* **Goal of the exercise**
Below are entries. Reproduce exactly the lines between the line holding "Trang chủ (349, 62)" and the line holding "info@almatykitap.kz (1162, 1539)", inclusive, and only those.

(Stored items)
------------------------

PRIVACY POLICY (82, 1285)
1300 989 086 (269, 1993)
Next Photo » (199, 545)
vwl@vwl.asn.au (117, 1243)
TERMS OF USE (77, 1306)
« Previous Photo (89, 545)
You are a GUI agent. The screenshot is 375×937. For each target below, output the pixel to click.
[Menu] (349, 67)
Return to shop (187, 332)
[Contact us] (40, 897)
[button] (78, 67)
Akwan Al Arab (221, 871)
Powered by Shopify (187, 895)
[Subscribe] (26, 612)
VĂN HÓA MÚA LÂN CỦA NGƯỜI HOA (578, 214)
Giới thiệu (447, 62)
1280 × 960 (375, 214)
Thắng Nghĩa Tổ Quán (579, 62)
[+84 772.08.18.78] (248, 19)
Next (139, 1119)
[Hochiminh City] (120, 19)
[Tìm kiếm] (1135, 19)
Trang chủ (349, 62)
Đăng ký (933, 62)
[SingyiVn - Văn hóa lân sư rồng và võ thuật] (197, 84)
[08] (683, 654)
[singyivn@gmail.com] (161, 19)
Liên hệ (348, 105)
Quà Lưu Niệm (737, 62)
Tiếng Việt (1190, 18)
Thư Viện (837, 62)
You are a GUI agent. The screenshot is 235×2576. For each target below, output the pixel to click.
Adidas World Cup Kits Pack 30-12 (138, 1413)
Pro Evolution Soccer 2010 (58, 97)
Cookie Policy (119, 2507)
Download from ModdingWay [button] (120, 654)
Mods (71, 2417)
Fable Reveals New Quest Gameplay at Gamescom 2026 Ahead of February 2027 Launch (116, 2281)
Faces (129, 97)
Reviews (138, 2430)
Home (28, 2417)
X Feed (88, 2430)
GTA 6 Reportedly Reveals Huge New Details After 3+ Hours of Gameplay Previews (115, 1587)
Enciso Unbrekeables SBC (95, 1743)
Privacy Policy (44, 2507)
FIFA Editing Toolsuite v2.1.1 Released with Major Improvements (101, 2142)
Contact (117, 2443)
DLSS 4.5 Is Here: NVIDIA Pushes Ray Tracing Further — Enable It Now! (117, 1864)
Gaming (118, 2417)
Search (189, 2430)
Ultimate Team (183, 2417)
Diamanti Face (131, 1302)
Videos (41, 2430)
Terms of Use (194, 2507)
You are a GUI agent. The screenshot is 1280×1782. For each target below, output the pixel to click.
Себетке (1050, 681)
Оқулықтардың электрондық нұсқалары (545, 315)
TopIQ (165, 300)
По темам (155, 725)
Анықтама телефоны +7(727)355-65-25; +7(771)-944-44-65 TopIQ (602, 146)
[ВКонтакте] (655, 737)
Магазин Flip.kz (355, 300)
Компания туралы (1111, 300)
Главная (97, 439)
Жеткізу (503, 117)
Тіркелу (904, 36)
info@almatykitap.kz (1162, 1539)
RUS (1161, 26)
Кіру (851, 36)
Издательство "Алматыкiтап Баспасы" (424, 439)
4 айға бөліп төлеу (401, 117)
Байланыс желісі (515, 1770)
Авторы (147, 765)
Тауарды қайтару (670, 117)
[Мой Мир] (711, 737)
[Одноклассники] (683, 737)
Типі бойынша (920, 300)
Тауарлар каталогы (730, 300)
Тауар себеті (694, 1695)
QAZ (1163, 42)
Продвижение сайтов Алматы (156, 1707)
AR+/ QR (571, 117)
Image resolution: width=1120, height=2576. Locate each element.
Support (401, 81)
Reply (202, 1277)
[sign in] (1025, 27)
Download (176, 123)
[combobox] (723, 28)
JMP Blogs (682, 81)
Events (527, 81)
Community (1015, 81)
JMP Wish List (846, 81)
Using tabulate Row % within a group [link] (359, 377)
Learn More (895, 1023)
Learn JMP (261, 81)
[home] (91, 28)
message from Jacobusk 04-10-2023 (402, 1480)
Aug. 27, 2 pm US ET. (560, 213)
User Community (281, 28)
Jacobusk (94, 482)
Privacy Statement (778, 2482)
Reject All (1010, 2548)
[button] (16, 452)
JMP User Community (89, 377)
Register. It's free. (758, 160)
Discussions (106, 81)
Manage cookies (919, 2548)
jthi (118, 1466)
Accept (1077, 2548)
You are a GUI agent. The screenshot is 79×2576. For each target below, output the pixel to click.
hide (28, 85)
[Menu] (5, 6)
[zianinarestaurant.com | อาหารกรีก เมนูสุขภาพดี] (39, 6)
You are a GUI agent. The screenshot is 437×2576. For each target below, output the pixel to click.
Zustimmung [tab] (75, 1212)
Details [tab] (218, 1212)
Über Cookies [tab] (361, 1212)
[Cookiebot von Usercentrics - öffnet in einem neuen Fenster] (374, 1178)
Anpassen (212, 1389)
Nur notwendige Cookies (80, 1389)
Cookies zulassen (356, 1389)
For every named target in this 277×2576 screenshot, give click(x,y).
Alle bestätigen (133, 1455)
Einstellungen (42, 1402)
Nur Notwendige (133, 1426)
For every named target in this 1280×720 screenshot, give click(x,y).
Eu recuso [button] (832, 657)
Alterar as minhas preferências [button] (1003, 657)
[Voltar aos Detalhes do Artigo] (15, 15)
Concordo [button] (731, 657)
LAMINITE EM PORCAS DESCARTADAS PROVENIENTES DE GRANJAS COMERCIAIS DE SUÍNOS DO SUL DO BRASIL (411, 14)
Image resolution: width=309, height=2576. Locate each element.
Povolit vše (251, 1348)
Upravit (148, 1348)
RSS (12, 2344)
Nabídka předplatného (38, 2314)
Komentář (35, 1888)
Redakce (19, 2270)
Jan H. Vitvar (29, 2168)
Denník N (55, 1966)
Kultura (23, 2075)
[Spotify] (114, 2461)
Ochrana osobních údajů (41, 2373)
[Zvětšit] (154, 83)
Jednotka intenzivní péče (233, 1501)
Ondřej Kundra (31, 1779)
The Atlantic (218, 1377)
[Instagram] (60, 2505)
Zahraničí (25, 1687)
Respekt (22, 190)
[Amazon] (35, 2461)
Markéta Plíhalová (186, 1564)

------------------------

* **Exercise result**
Trang chủ (349, 62)
Đăng ký (933, 62)
[SingyiVn - Văn hóa lân sư rồng và võ thuật] (197, 84)
[08] (683, 654)
[singyivn@gmail.com] (161, 19)
Liên hệ (348, 105)
Quà Lưu Niệm (737, 62)
Tiếng Việt (1190, 18)
Thư Viện (837, 62)
You are a GUI agent. The screenshot is 235×2576. For each target below, output the pixel to click.
Adidas World Cup Kits Pack 30-12 (138, 1413)
Pro Evolution Soccer 2010 (58, 97)
Cookie Policy (119, 2507)
Download from ModdingWay [button] (120, 654)
Mods (71, 2417)
Fable Reveals New Quest Gameplay at Gamescom 2026 Ahead of February 2027 Launch (116, 2281)
Faces (129, 97)
Reviews (138, 2430)
Home (28, 2417)
X Feed (88, 2430)
GTA 6 Reportedly Reveals Huge New Details After 3+ Hours of Gameplay Previews (115, 1587)
Enciso Unbrekeables SBC (95, 1743)
Privacy Policy (44, 2507)
FIFA Editing Toolsuite v2.1.1 Released with Major Improvements (101, 2142)
Contact (117, 2443)
DLSS 4.5 Is Here: NVIDIA Pushes Ray Tracing Further — Enable It Now! (117, 1864)
Gaming (118, 2417)
Search (189, 2430)
Ultimate Team (183, 2417)
Diamanti Face (131, 1302)
Videos (41, 2430)
Terms of Use (194, 2507)
You are a GUI agent. The screenshot is 1280×1782. For each target below, output the pixel to click.
Себетке (1050, 681)
Оқулықтардың электрондық нұсқалары (545, 315)
TopIQ (165, 300)
По темам (155, 725)
Анықтама телефоны +7(727)355-65-25; +7(771)-944-44-65 TopIQ (602, 146)
[ВКонтакте] (655, 737)
Магазин Flip.kz (355, 300)
Компания туралы (1111, 300)
Главная (97, 439)
Жеткізу (503, 117)
Тіркелу (904, 36)
info@almatykitap.kz (1162, 1539)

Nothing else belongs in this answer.